* _EXERCISE INSTRUCTIONS_: Every line of the entries with the word "field" in it should be shown.

INFORMATION Block Start

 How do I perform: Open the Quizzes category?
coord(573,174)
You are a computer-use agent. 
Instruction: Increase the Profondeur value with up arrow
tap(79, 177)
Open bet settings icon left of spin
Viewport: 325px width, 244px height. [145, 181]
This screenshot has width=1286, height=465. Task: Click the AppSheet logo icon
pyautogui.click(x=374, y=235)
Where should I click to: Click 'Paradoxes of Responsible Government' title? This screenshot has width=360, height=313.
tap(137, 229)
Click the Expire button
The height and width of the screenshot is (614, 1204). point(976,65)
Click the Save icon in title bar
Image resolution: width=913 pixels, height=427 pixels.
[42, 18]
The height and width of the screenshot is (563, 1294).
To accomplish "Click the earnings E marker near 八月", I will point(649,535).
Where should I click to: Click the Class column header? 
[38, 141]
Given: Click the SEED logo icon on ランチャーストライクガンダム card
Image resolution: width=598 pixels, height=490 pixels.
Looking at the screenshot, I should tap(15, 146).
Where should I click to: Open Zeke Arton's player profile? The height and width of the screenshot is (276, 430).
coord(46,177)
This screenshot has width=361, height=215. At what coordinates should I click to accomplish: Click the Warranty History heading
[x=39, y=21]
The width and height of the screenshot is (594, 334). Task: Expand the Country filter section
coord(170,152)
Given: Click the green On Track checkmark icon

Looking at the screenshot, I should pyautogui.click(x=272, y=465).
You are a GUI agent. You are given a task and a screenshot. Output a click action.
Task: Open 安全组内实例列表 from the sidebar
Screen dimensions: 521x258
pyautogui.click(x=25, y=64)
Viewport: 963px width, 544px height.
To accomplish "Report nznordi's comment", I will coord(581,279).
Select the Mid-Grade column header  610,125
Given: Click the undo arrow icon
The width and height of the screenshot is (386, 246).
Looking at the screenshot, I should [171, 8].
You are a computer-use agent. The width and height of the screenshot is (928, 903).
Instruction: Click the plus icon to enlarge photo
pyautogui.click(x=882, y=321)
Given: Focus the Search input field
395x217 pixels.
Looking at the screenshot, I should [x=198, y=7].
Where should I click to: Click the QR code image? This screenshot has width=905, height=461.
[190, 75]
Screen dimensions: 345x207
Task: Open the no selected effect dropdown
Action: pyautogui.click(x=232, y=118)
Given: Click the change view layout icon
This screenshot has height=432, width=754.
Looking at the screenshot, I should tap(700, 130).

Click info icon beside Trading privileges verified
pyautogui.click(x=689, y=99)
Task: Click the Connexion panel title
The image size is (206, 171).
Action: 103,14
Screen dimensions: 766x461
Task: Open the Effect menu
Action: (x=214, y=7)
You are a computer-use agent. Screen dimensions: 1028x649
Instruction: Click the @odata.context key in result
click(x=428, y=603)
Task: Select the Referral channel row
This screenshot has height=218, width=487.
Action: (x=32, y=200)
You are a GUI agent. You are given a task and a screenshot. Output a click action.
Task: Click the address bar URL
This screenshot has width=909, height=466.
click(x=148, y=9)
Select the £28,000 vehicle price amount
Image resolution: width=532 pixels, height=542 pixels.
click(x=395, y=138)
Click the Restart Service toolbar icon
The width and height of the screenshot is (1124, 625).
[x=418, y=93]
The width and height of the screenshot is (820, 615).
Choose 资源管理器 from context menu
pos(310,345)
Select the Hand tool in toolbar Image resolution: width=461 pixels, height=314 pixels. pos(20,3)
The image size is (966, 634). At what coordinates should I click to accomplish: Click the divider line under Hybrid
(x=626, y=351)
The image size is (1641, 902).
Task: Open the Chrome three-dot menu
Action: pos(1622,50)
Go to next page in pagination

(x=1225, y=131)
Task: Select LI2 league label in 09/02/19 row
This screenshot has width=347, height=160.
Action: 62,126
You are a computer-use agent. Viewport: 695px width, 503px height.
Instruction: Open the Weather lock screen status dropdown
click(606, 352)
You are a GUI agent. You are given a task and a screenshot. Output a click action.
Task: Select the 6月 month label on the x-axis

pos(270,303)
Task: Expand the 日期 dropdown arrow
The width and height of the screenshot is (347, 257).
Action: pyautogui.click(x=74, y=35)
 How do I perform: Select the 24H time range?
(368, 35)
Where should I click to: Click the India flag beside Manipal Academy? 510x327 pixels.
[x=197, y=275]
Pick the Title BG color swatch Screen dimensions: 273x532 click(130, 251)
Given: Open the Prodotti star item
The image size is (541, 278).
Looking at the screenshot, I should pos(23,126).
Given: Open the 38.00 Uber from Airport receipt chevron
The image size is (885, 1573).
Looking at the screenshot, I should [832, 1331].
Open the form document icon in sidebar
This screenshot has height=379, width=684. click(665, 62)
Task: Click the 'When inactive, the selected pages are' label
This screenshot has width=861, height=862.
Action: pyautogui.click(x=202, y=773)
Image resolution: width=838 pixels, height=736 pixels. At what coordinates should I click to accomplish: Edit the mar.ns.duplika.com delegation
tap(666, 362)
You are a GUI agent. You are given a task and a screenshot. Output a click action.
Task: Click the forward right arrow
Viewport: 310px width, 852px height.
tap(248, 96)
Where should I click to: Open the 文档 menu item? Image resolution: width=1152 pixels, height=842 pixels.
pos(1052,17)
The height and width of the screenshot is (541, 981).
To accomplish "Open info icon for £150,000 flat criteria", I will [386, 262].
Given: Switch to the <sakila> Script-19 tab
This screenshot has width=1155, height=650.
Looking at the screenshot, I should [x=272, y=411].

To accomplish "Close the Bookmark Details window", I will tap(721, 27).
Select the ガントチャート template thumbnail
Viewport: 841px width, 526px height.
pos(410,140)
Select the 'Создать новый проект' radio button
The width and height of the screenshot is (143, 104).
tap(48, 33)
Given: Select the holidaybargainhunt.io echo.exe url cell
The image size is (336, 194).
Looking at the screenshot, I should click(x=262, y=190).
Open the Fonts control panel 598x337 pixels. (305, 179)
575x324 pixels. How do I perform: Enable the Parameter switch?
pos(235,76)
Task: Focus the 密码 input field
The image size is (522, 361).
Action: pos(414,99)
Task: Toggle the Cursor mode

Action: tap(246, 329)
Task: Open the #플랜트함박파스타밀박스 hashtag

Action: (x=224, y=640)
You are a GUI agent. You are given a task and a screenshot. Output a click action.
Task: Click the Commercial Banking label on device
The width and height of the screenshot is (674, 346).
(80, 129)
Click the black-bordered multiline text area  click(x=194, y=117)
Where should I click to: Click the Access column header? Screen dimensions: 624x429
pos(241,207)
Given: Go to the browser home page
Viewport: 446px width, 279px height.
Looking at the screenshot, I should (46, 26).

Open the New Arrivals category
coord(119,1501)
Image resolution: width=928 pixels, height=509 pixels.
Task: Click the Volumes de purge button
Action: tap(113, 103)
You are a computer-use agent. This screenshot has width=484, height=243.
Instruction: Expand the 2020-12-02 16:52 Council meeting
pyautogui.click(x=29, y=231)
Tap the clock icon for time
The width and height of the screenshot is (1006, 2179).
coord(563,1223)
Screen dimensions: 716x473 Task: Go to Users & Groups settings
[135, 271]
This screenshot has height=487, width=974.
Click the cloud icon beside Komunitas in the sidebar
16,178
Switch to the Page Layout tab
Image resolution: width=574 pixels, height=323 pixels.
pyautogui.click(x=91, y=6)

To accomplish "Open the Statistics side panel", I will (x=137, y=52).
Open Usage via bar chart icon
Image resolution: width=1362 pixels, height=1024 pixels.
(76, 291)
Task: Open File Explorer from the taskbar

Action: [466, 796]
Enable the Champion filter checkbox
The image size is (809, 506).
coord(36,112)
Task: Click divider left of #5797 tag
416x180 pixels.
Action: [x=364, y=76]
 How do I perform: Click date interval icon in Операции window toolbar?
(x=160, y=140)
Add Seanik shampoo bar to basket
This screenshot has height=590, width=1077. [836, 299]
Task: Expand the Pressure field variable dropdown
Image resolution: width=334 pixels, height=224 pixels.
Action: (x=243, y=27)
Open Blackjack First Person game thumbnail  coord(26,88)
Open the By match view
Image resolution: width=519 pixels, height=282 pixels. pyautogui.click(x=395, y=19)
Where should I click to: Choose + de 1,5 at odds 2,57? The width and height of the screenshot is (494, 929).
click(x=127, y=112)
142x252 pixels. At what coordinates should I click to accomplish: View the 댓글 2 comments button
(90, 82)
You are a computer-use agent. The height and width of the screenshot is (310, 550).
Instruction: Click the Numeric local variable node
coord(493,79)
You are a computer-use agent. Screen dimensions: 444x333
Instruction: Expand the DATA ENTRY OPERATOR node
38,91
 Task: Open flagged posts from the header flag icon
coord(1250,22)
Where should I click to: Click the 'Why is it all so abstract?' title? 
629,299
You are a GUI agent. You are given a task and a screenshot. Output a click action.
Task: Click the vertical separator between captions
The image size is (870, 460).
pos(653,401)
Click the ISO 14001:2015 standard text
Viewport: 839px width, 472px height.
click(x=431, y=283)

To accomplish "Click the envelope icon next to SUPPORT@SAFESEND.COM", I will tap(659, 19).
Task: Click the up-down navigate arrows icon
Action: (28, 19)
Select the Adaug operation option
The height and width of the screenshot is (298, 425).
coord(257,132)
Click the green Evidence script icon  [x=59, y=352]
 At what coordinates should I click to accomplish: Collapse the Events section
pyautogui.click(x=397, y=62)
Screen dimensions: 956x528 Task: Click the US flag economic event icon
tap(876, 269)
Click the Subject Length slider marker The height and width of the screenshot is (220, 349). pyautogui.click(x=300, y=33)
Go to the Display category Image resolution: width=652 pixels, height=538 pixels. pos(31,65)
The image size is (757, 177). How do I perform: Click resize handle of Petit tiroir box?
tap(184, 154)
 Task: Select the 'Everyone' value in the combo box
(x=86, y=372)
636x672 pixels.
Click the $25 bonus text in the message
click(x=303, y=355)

INFORMATION Block End

* _EXERCISE RESULT_:
Given: Focus the Search input field
Task: Focus the 密码 input field
Task: Expand the Pressure field variable dropdown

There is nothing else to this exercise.